> [Work to complete]:
Lines from the one holding "At what coordinates should I click to accomplish: Open" through the end of the entries, inclusive, form the whole output; reproduce them exactly and omit pictures.

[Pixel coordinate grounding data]
━━━

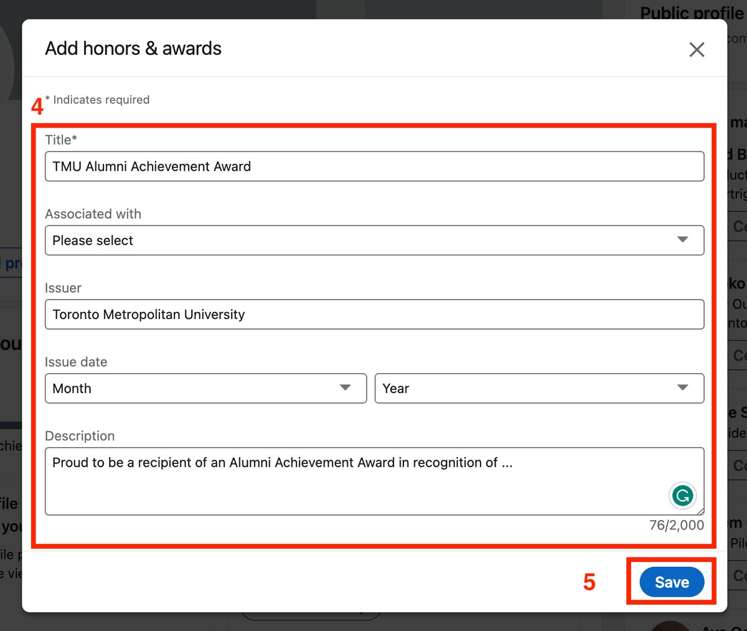Expand the Month dropdown under Issue date

tap(205, 387)
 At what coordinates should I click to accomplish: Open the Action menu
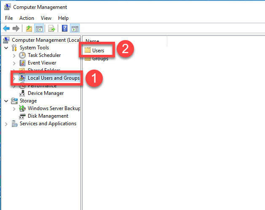(27, 18)
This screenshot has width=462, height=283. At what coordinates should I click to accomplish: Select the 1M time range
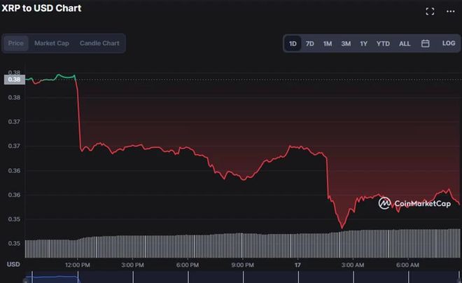328,43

━━━

> [Completed task]:
 At what coordinates should I click to accomplish: Open the Action menu
(27, 18)
This screenshot has width=462, height=283. At what coordinates should I click to accomplish: Select the 1M time range
328,43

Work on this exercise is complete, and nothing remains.